The Ethiopian government instructed a UN agency on Tuesday to rebuild some destroyed infrastructure in Tigray, a region in conflict with Addis Ababa and controlled by rebel authorities, as part of a project funded by the World Bank (WB).

The WB awarded Ethiopia a $300 million grant in April, funding a project to help communities affected by conflict in the country.

This project aims on the one hand to rebuild the infrastructure destroyed by the conflict and improve access to essential services, and on the other hand to enable victims of gender-based violence to benefit more easily from aid programmes.

An agreement concluded with the United Nations Office for Project Services (Unops) provides that the UN body "implement in the Tigray region the activities defined by the first objective of the project", the ministry said on Tuesday. Ethiopian Finance in a statement.

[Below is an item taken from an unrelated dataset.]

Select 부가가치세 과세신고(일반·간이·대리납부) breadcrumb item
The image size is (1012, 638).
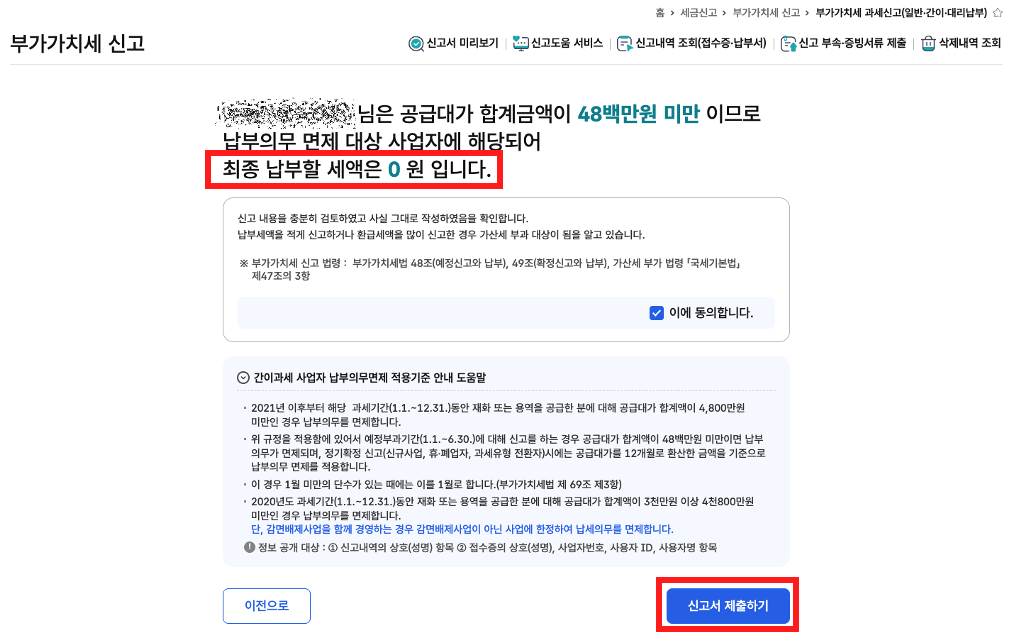coord(901,13)
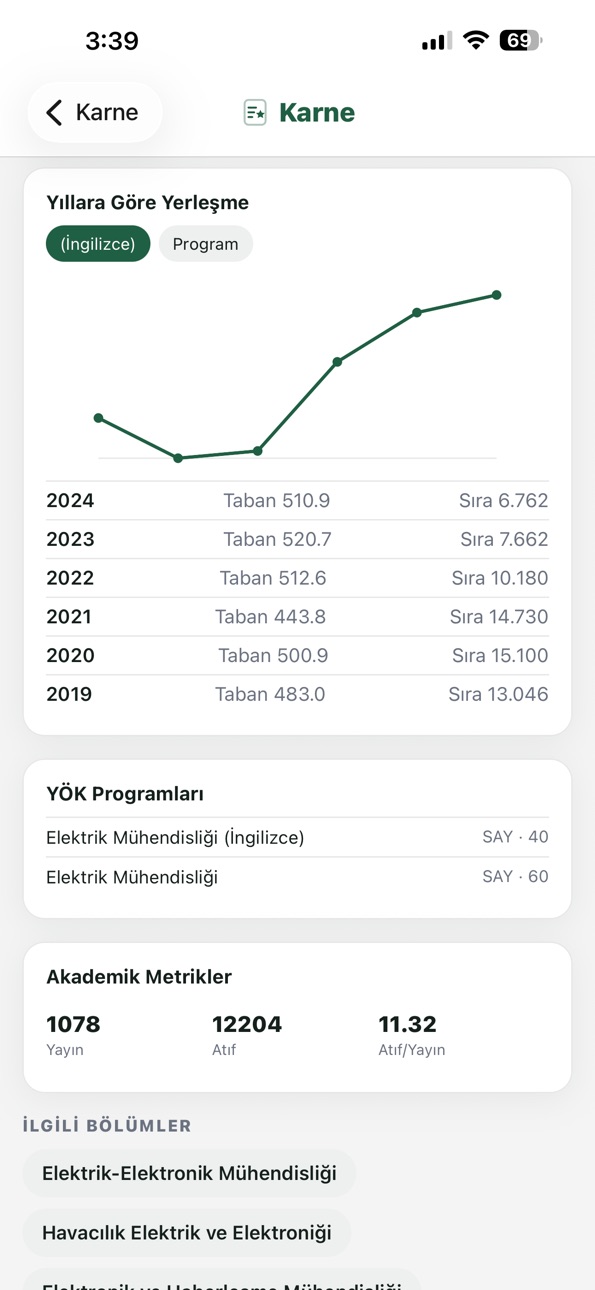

In particular, it will be responsible for "rebuilding infrastructure providing essential services affected by the conflict".

"Unops will implement the project in Tigray until the situation in Tigray improves and allows the government to implement the project through its own structures", according to the text.

The second objective of the project "will be implemented by another third party" about which negotiations are underway, the ministry continues.

Several of Ethiopia's international partners have suspended their aid since the start in November 2020 of a conflict between the federal government and the Tigray rebels, marked by numerous abuses and which led to a serious humanitarian crisis in the north of the country. .

In April, the WB was the first major financial institution to release funds for Ethiopia since the start of the war. Some observers had seen a link with the announcement, a few days earlier, of a "humanitarian truce" in Tigray.

Since this truce, the fighting has ceased in Tigray and the federal government has again authorized, after a three-month interruption, the delivery by road of the humanitarian aid which the region desperately needs.

But it remains deprived of most basic services - electricity, telecommunications, banking services - and several of Ethiopia's partners continue to demand that they be restored.

At the end of June, the WB granted an additional 715 million dollars in loans and grants to Ethiopia to help pastoral communities - affected by the conflict and an unprecedented drought - to cope with food insecurity.

A few days earlier, Ethiopian Prime Minister Abiy Ahmed said for the first time he was open to negotiations with the Tigray rebels, who regained control of most of the region in 2021.